In Chapter 1, Henning reviews developmental psychology and neuroscience research on adolescent brain development that helps explain youths’ generic impulsivity, recklessness, and susceptibility to peer pressure. Self-report data confirm the normality of adolescent offending and similar rates for most offenses between White and Black youths. She then contrasts how police and the justice system respond when Black and White youths commit similar crimes – disparities that produce different life trajectories. She uses compelling narratives across multiple dimensions of adolescent life to demonstrate how law enforcement and schools respond differently to Black and white youths engaged in similar conduct.
In Chapter 2, Henning addresses the criminalizing of Black adolescent play. Although play is a normal part of adolescent development, she argues that Black youths do not receive the same mitigation white youths receive when at play. Police and the public perceive Black youths to be older and more culpable, and white youths are seen as younger and more innocent. Her stories highlight the police responses to Black youths engaged in normal behavior: police shooting 12-year-old Tamir Rice holding a toy gun within two seconds of arrival; police violently removing a Black girl from class for using her cellphone; and police shooting Jordan Edwards while he was driving away from a party. She uses examples of differential police enforcement of juvenile curfew laws to illustrate similar disparities. She argues persuasively that these low-visibility discretionary decisions readily lend themselves to discriminatory application, either subconsciously or deliberately.

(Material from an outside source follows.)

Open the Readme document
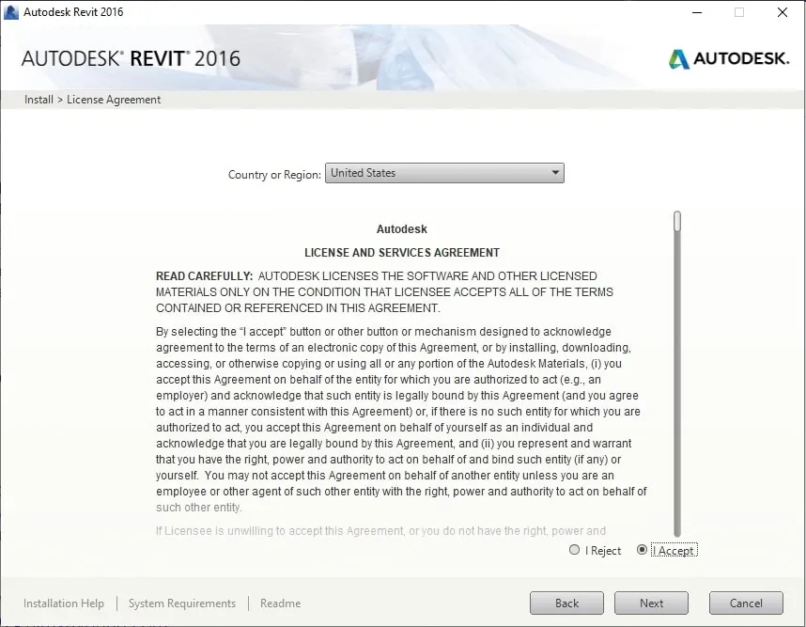806x627 pixels. [x=280, y=603]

In Chapter 3, Henning uses stories to illustrate how laws and school dress codes effectively criminalize aspects of Black adolescent culture. She notes how certain fashions – hoodies and sagging pants – became signifiers of criminality when worn by young Black men. She describes how police enforce laws prohibiting sagging pants almost exclusively against Black youths. These laws precipitate intra-racial conversations about “respectability” to avoid attention and reduce whites’ feelings of threat and Black youths’ ability to exercise sartorial self-expression. She uses examples of schools’ dress codes that reinforce gender stereotypes and lend themselves to discriminatory application against Black girls. Similarly, schools’ regulations of hairstyles and prohibitions on Black fashions – braids, cornrows, dreadlocks – inevitably have disparate racial impact. She notes how schools and the public respond to rap music lyrics versus equally “offensive” words from other genres such as country music. A similar disjunction occurs in responses to youthful aggregations – white peer groups or fraternities versus Black gangs – with disparate surveillance and criminalization of the latter.
In Chapter 4, “Criminalizing Adolescent Sexuality,” Henning uses the metaphor of the hyper-sexed Black “Brute” and the promiscuous Black “Jezebel” to highlight youths’ vulnerability to criminalization. Examples from the Scottsboro boys to the Central Park 5 illustrate the impact of racial sexual stereotyping on criminal injustice. Whether society affords the excuse “boys will be boys” depends on whether the boys are Black or white. A similar disparity in gender stereotypes depicts Black girls as more mature, less innocent, and thereby subject to harsher responses by schools and police.
In Chapter 5, Henning depicts the challenges of growing up Black in America and how police actions shape young men’s identities. Young people who live in heavily policed neighborhoods experience high rates of fear, anxiety, and hopelessness. This has a significant impact on their sense of themselves – who they are, who they can become, and whether it’s worth trying to participate in mainstream society. It is a challenge for parents to help their child create a positive racial self-identity while simultaneously teaching them how to navigate the inevitable racism they will encounter. While democratic participation and civic engagement are positive activities for young people, when Black youths protest racial inequities, they’re more likely to be charged with disruption or riot than their white counterparts, for example Black Lives Matter demonstrations.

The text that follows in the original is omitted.